Human Rights Watch a également interviewé un des dix fonctionnaires de la sécurité libyens jugés en juin pour l’usage de la torture contre le personnel de santé étranger. Jummia al-Mishri, enquêteur crucial dans cette affaire et un des accusés de torture, a insisté sur le fait que Jum’a avait avoué volontairement. Il a affirmé que les enquêteurs avaient trouvé deux bouteilles contenant le virus HIV dans la maison de Kristiana Valcheva.
Al-Mishri a soutenu que les employés de santé étrangers s’étaient plaints de torture trois années après leurs arrestations, suggérant qu’ils avaient inventé cela. Cependant, Jum’a a appris à Human Rights Watch que lui et les autres accusés s’étaient plaints de torture dès leur première séance devant la cour en 2000, mais le juge avait alors écarté leur plainte. La cour leur avait également refusé un avocat jusqu’à leur première séance devant le tribunal, ont ajouté les employés de santé étrangers.
Le 7 juin, une cour de Tripoli a acquitté al-Mishri et les neuf autres fonctionnaires de sécurité libyens – sept policiers, un médecin et un traducteur – accusés de torture sur le personnel sanitaire étranger.
L’affaire de Benghazi sur le Sida a atteint une importance internationale. L’Union européenne et les États-Unis ont entamé des négociations entre les gouvernements libyen et bulgare. Les hauts fonctionnaires libyens ont suggéré qu’ils pourraient pardonner les accusés si la Bulgarie versait une compensation aux familles des victimes. Mais le gouvernement bulgare a refusé l’offre car cela impliquait d’admettre sa culpabilité.
Le 10 novembre, Seif al-Islam Qaddafi, le fils puissant du leader libyen et le dirigeant de la Fondation Qaddafi, a déclaré qu’il ne croyait pas à la culpabilité du personnel médical.

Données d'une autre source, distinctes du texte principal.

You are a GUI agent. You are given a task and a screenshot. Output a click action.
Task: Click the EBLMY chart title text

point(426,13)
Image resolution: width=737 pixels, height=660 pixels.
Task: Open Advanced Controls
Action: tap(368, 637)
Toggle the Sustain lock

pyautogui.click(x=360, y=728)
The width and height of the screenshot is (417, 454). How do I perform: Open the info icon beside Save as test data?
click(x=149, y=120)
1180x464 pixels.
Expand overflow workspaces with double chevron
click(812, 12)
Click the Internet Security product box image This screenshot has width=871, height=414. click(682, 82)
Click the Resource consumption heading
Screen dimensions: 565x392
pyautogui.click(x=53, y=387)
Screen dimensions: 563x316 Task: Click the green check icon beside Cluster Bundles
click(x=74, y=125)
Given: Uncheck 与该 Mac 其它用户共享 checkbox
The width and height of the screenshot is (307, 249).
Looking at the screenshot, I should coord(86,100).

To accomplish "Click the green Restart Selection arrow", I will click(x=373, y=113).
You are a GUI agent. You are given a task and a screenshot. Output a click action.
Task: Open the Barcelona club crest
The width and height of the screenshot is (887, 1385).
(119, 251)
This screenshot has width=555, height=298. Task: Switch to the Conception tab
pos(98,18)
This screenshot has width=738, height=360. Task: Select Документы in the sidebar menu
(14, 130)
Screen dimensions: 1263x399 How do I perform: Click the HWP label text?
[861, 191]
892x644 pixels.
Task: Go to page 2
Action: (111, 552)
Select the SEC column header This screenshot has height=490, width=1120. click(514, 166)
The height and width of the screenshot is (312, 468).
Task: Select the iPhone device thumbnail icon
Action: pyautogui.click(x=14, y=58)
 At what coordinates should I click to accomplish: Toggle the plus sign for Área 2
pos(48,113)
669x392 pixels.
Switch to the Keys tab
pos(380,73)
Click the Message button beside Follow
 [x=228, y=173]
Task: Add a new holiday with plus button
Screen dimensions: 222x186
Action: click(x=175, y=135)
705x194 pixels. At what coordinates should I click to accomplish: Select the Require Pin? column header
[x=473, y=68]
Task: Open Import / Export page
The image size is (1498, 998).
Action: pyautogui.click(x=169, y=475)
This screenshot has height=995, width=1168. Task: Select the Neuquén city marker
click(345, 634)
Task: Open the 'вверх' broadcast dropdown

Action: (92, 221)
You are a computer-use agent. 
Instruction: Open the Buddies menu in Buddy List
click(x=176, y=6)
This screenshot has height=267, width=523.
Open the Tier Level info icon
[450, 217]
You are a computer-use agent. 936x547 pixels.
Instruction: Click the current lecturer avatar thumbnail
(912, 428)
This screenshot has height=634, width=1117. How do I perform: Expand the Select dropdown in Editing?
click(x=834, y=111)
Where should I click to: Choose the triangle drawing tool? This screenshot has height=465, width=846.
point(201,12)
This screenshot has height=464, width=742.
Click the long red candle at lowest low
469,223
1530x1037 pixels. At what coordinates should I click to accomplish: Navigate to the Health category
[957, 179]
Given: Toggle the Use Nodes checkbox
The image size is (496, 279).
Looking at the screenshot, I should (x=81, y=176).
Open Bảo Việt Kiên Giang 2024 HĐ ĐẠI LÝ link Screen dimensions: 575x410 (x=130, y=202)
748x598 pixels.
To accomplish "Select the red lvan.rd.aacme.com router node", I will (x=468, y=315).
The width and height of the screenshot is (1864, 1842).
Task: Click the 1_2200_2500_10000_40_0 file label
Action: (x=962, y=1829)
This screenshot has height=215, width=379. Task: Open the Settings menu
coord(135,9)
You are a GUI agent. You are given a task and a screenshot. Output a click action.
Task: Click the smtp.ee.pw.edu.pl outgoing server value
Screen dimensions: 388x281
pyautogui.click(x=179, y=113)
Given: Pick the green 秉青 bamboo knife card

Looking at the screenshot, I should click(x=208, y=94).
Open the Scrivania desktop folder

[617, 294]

Sa fondation aide à assurer aux accusés de meilleures conditions de vie en prison.
Human Rights Watch lance également un appel pour que l’aide médicale soit poursuivie pour les enfants libyens infectés par le virus du Sida. L’association pour les enfants victimes du Sida de Benghazi a rapporté, en mai dernier, que les 19 mères de ces enfants étaient aussi atteintes par le virus.
« Dites au monde que ces enfants sont innocents et qu’ils souffrent, » a déclaré Ramadan al-Faturi, le porte-parole de l’association, à Human Rights Watch. Il a exigé une meilleure formation pour les docteurs libyens et un soutien psychologique pour les familles.